2012/02/29

I'm on a public mini bus and I'm on it in Hong Kong

We're heading to Sai Kung. There is a winding hill and bowing trees, scenic things, the things you take pictures of and show to people who maybe care, but most likely don't. You know how it's done: you string all the photos together and make the whole family crowd around.

There are a lot of old women on this bus, little ladies with crooked, scrunched up faces and tiny feet. At the front, up near the driver, there is a bucket of Easy Finish joint compound (ready mix), stacked next to numerous bottles, tools, backpacks, rubbish offcuts. A pile of junk. It's the sort of thing that inspires confidence, knowing the bus could fall to pieces at any moment. ("Hey driver, half of this left wall just fell off!"- "Don't you worry, just grab summathat joint compound at the back. It's ready mix for your convenience.")

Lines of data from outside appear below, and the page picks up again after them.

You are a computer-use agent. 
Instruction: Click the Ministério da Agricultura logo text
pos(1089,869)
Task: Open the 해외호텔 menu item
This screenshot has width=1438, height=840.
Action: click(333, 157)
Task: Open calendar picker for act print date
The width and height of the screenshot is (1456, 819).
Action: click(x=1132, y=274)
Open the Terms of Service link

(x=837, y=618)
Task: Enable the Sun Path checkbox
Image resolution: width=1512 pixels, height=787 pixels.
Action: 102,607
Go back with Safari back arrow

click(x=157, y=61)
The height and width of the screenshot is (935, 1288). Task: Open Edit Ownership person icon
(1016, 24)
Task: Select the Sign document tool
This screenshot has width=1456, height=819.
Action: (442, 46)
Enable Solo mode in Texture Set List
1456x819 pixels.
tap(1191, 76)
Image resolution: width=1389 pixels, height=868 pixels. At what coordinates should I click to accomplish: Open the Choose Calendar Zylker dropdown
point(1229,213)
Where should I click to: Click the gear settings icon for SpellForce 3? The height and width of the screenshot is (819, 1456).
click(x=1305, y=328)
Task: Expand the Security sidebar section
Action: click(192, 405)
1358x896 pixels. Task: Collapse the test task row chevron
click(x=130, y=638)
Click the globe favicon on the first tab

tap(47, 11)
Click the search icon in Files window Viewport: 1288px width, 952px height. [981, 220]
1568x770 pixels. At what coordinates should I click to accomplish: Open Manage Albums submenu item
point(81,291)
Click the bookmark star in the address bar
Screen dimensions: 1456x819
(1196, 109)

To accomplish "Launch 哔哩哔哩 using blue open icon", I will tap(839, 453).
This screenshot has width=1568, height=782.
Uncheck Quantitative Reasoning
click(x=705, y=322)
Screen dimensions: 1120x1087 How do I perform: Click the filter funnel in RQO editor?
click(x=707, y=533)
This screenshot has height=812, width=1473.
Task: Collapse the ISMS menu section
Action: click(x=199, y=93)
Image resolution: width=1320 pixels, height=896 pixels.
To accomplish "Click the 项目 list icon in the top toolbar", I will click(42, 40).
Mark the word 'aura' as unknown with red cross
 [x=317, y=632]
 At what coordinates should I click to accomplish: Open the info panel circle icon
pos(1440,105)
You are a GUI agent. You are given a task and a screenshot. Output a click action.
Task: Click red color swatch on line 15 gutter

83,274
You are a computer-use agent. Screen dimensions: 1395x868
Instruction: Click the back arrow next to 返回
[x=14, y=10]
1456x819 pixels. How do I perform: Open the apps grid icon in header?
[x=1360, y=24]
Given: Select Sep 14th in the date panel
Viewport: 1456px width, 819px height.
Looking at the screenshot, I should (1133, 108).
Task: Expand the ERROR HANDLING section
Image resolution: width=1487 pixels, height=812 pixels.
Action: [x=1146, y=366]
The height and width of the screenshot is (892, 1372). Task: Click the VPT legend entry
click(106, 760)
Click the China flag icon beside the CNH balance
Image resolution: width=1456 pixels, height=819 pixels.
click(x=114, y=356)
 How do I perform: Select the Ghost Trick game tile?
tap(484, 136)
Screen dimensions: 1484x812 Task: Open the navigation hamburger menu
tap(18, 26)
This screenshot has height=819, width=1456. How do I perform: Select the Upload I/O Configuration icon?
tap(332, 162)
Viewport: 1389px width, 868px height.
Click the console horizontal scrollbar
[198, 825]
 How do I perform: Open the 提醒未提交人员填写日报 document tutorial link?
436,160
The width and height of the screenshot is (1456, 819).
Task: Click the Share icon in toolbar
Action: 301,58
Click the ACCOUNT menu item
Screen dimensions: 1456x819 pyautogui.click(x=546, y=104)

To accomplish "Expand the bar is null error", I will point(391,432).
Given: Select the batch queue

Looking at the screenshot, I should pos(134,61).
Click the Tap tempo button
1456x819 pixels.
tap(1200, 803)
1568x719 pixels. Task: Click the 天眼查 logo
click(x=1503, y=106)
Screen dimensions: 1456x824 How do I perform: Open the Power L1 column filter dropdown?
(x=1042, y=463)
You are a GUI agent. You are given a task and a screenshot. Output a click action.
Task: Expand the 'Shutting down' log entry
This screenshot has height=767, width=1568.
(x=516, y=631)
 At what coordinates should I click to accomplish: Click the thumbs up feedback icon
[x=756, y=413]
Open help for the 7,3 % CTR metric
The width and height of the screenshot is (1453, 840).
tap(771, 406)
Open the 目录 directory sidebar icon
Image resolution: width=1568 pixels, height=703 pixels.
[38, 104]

The bus stops multiple times. I get off on the last. When I'm off the olive seats for a moment, I breathe in the cool stiffness of a not-quite summer morning, then get on a connecting bus to Mong Kok. The streets we pass are thin, built up along the sides with cramped little buildings and tall, palm-like trees. We pass the sea on the left, and around it, hundreds of white tottering houses mirrored by the clean white boats below. We move through Pak Wai village. It's just a half hour ride to those big Mong Kok streets.

An afternote:
Some punk told me Hong Kong was dirty as hell while he sucked up a drag and blew it out over my face. I don't think he really saw it.

2012/02/09

Beat on Silver

(intended for spoken word purposes)

Tiny and me
We gettin off the airplane
Long walk, tarmac
Pickin up our stuff again
Small cops, big heads
Guns cocked, all prepped
We move, we walk
Push our shit straight ahead
“Look out kid,”
the singing preacher said
with a borrowed drawl he picked up
when he was still a Zimmerman

Big hut, white doors
He polishing the wood floor
Hair all beehive
he hardly had it did in time
Tiny scoots right off home
Me and Bee smokin on
Lick along, rolling
Then he cookin up, forest things
“Get that mush
down my neck!”
Well, he says it so polite that
I barely stop to check it’s right

Tall men, they fast asleep
Beehive lookin moss green
Face clean, bow-tie neat
My airplane sailed so smoothly in
We cookin up things tonight
Well, we cookin up dreams
We makin all the plans
and then we dictate what they mean
“Let’s go off,
some darker place,”
Bee and me, eyes closed
No covers on them windows

2012/02/03

Flying out of Bangkok

Flying out of Bangkok; the plane slowly gathering speed across the runway. And there are lights across the tarmack, tiny rows of red and blue, and green a little farther up. In the distance, there is the glittering yellow flicker of a city awakening, stretching its great dirty arms and yawning broadly, looking up to greet the pitch black grin of eight o'clock at night. I am leaving Bangkok now, Floyd is playing in my ears (Wish you were here), the song of so many lonely morning coffees and broken moments of forced nostalgia. There are surely hundreds of us here on this souped-up white machine, beginning trips and ending them, running away and running home. There are thousands of us in planes right now, pinned up pricks of light along the sky. We are going places - or we think we are. We are meeting people. Everywhere we go we are all moving the same: touching faces, touching hands, touching more.